How do organizations move forward?

Ioannou says that process is important; “GDPR talks about implementing ‘appropriate technical and organizational measures to ensure a level of security appropriate to the risk’ so in order to prove we have the appropriate measures, our IT infrastructure and processes need to be documented and the risks assessed. Shadow IT, retention, rights, sharing and access control needs to be looked at, together with just about every business process and where the GDPR obligations impact these processes.” 

“Two key activities should be priorities,” stresses Stewart. “First, put in place a process to manage project risk and implement ‘secure by design’. Second, define personal data, run a discovery process to find it in BAU and then perform a high-level risk assessment using a triage process of a core of key controls that you think deliver 80 percent of the safety needed for personal data. For example, access control reviews, logging and monitoring, vulnerability management etc. might be part of a ‘top ten.”

Stewart goes onto say that while encryption and pseudonymization technologies are “great…they are fairly high fruit on the tree.” Whitfield agrees, adding that it’s good for protecting data and if “not used correctly can leave you with a false sense of protection.”

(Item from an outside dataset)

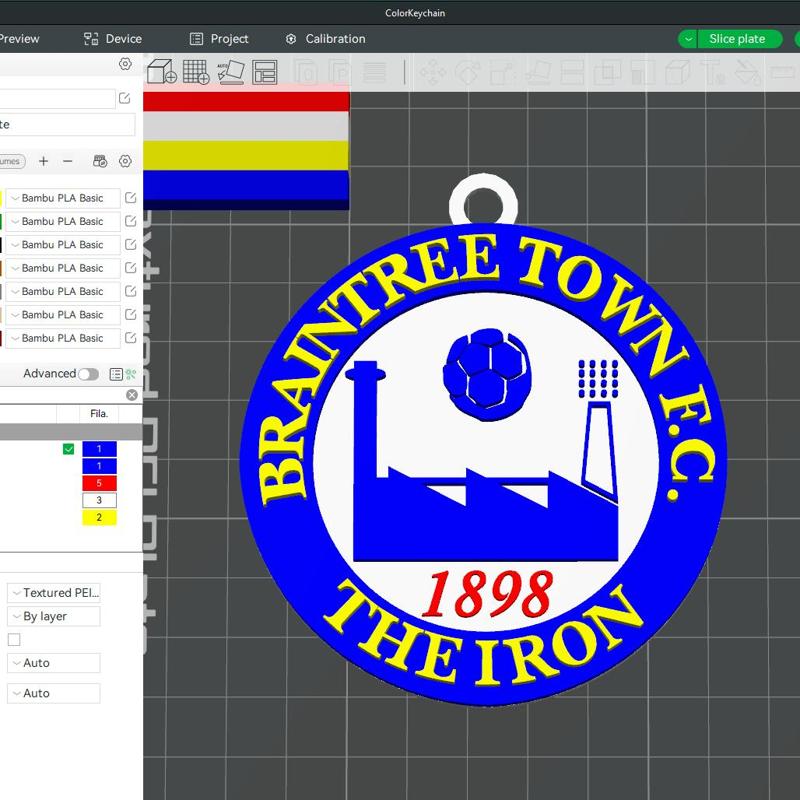The height and width of the screenshot is (800, 800).
Task: Uncheck the green checkbox in the filament table
Action: 67,449
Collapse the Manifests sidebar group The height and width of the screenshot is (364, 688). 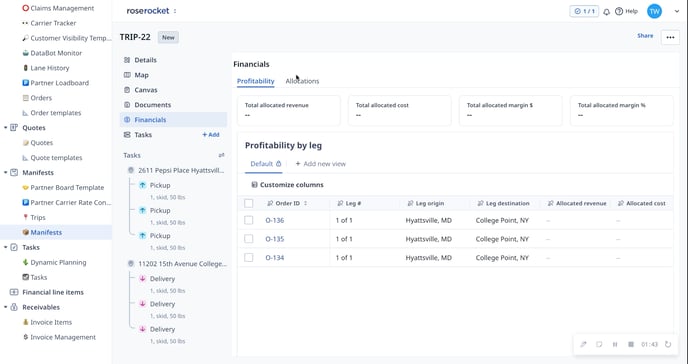click(x=6, y=172)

“Many organizations are still struggling to do the basics,” says Stewart, citing an example of one international bank which doesn’t know “how many servers they have and what they’re being used for. I find it hard to believe claims that they’re ‘on top of’ GDPR compliance. I’d suggest a landscape view of personal data and risk should be a priority over any particular technical control. The ICO has very much signaled a risk-based approach. To do that credibly you need the landscape view.”

Nik Whitfield warns about being sucked in by vendor solutions too, also warning of encryption; “Be wary of letting technology vendors guide your strategy. Products that offer ‘GDPR compliance’ are only giving you solutions to very specific parts of the problem.”